A Humanities makerspace leans on this philosophy. You can’t just study the work of others; you have to create, too. And the most important creation is your self — the person you create through your choices. How do we create the best version of ourselves? How do we create meaning on the blank canvas of the self?

Those questions are clichés, but so are roses on Valentine’s Day. There’s a lot of power in clichés, and irony has to yield to sincerity at some point. You can’t always talk in memes.


‘Waiting’


So. You’re a blank canvas. Every three or four weeks, this course gives you a chance to reset your assessment of what you put on that canvas. We’ve been experimenting with that triptych model for about a year now, and it seems to work.

For those of you who want to create and explore and learn things, this is sort of unimportant. You take stock of yourself every so often, get a reward for doing well, and recognize that it’s all right to use a few extrinsic motivations to prime the intrinsic ones.

You share a space with another group, however, and they are reading this now with a different purpose. Whenever we reset, it’s also a chance to slough off the burden of mistakes. It’s a chance to start over.

Three or four weeks of hard work in a makerspace will yield the evidence for one of those top profiles:

Click to load the entire set of profiles, poster-sized.

It takes three or four weeks to do that. Filling a canvas with purpose is time-consuming, contemplative work. It’s an aggregate process, not a subtractive one. You don’t start with a perfect piece of artwork and lose beauty from it.

On the other hand, it takes only a moment to damage a canvas.

Lucio Fontana, Spatial Concept ‘Waiting,’ 1960

That’s the real lesson: Destruction is always faster and easier than creation. Some of you walk into a new opportunity for growth and immediately slash the canvas, instead of searching for what’s inside of you that can be brought forth. Your reasons are incredibly important, but there’s also this: You destroy the canvas. It can’t be undone.

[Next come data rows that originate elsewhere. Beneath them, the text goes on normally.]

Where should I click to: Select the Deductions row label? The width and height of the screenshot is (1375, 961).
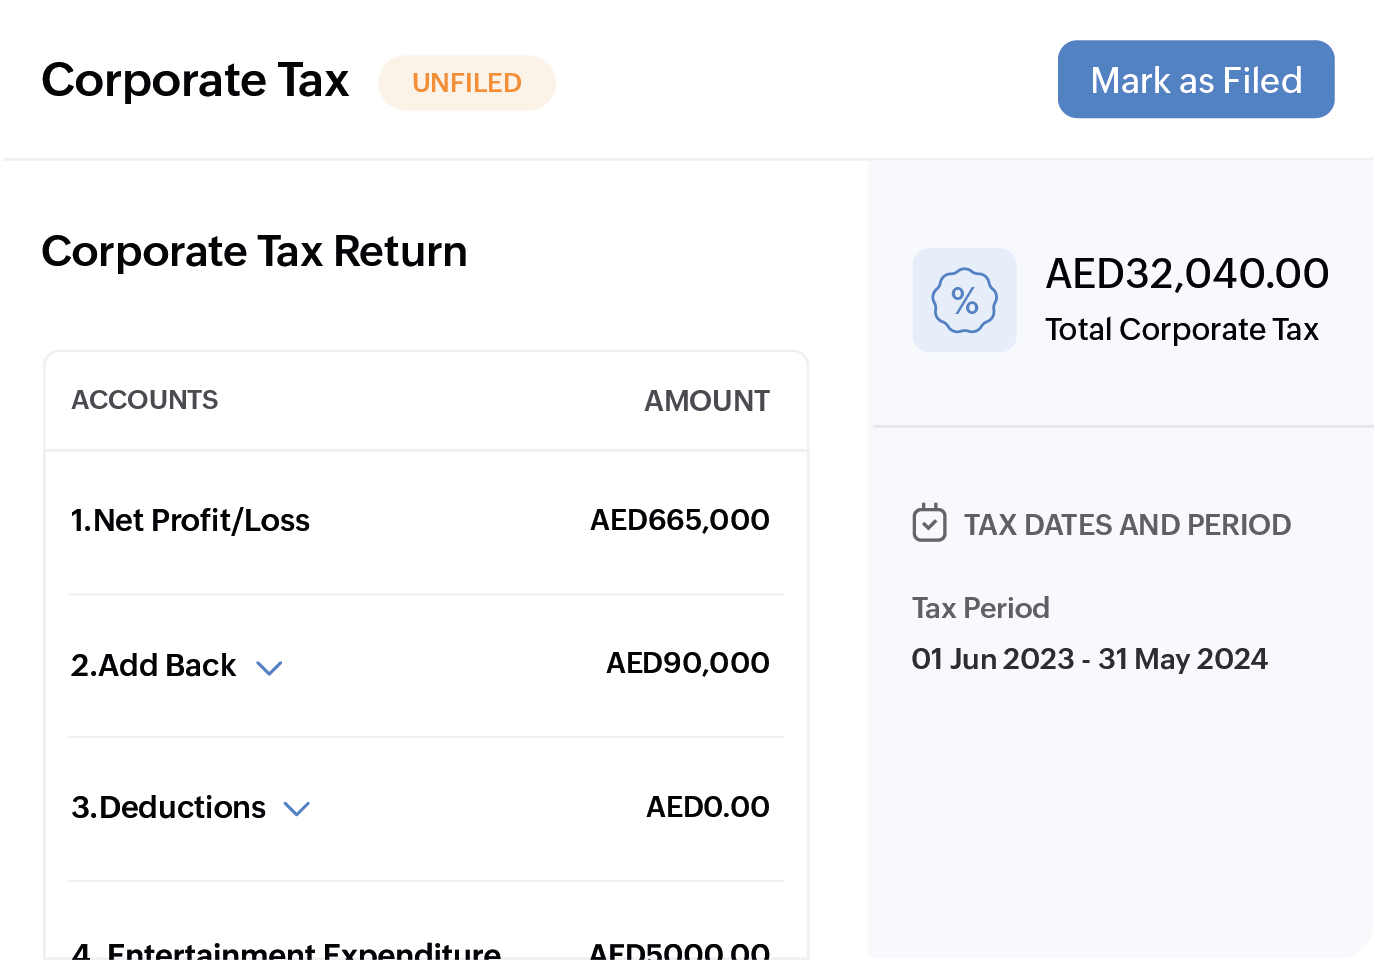[168, 807]
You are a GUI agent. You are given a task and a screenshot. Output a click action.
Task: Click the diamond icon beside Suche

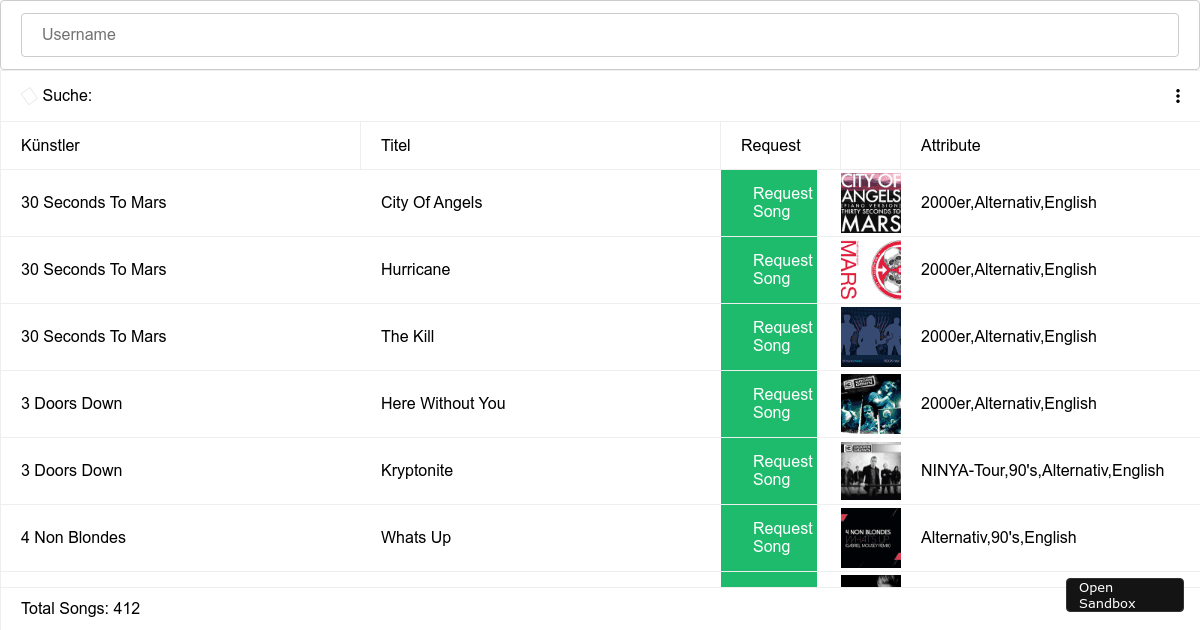pos(29,95)
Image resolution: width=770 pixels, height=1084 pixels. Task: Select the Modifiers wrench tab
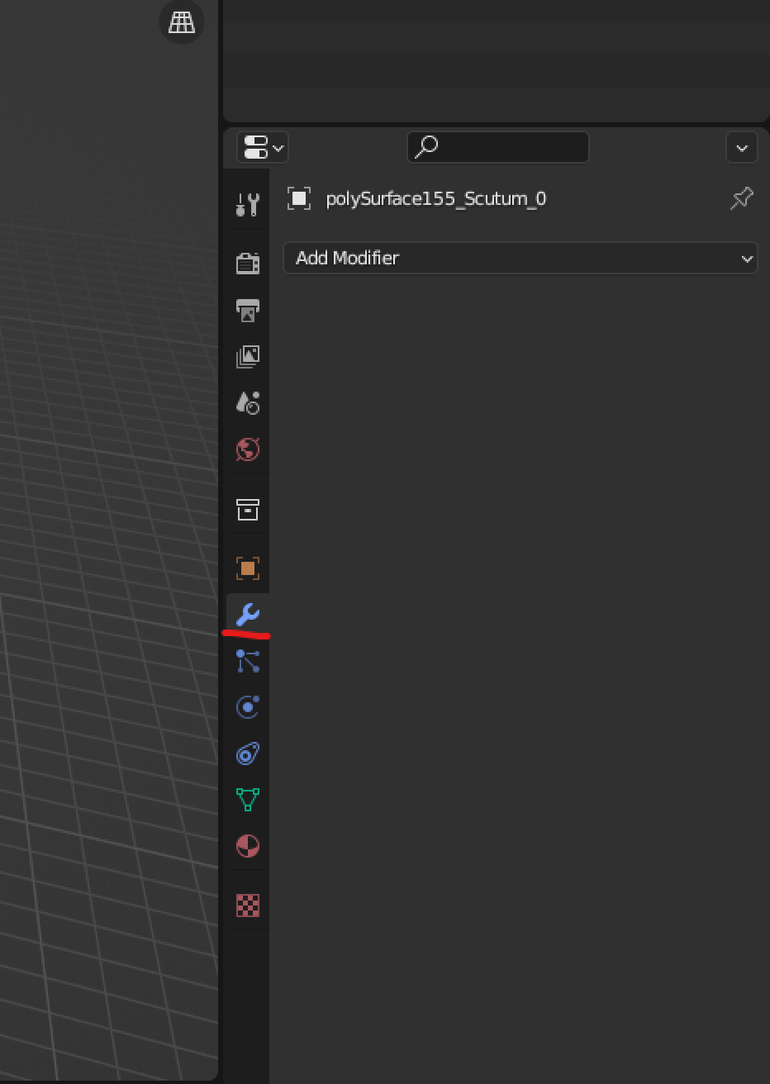point(247,614)
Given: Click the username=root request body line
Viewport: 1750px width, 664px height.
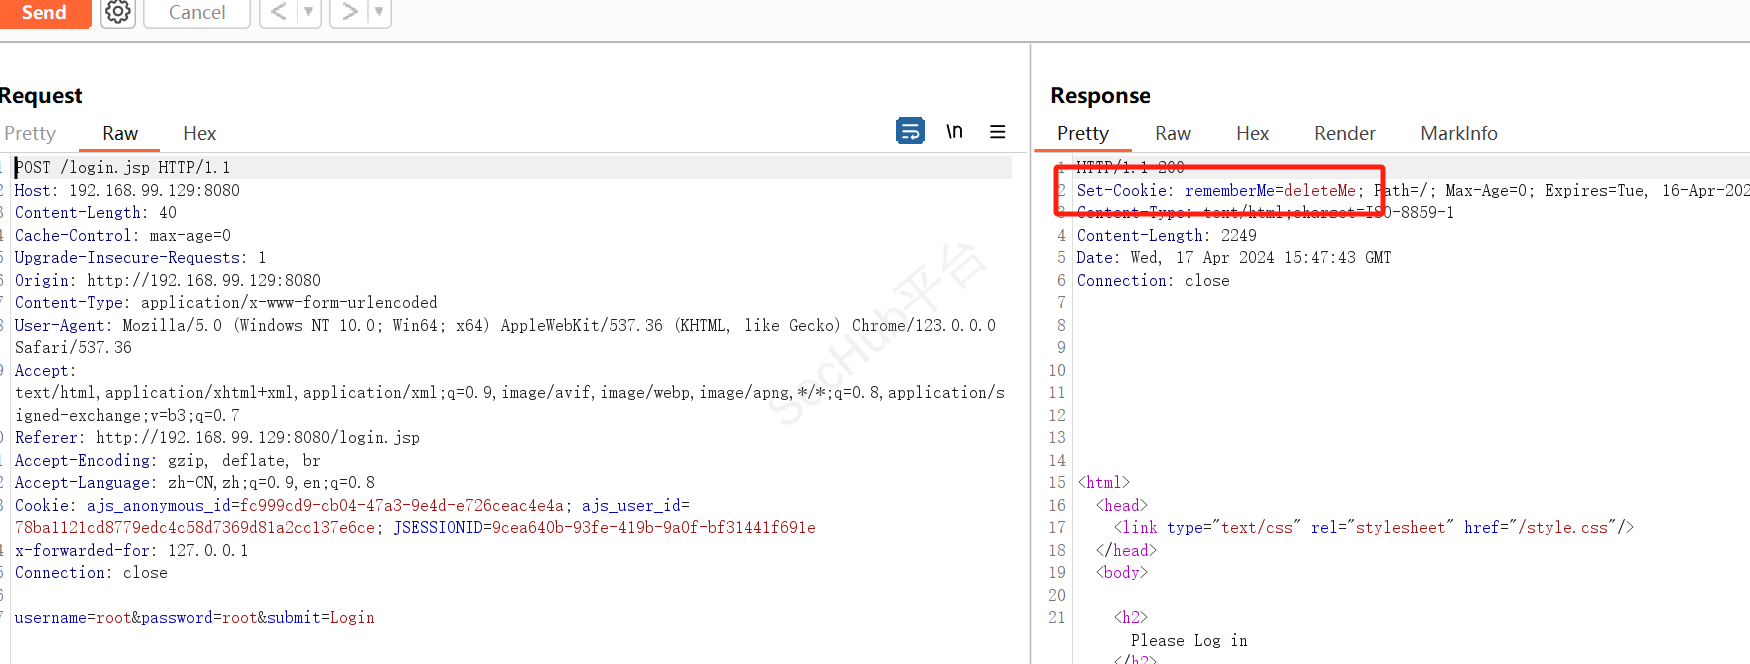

As a result, some of you are going to find a new number in a new column in the online grade book. That number will be clearly labeled as a work-in-progress assessment score. It is inactive. It will never affect your “average,” because it exists only to provide feedback to you when you need it.

The number corresponds, as always, to a grade abatement profile. It reflects, at this point, your choices over a single period of learning: Monday, March 121. The number tells you, in other words, if you took a knife to the blank canvas as soon as you could.

And the number doesn’t care if you meant to damage the canvas or not; it’s a number based on evidence, and that’s all. It can’t be undone. Fortunately, you always have a way to start over in here. You acknowledge that this particular canvas has been slashed/burned/covered in spilled coffee, and you get a clean one.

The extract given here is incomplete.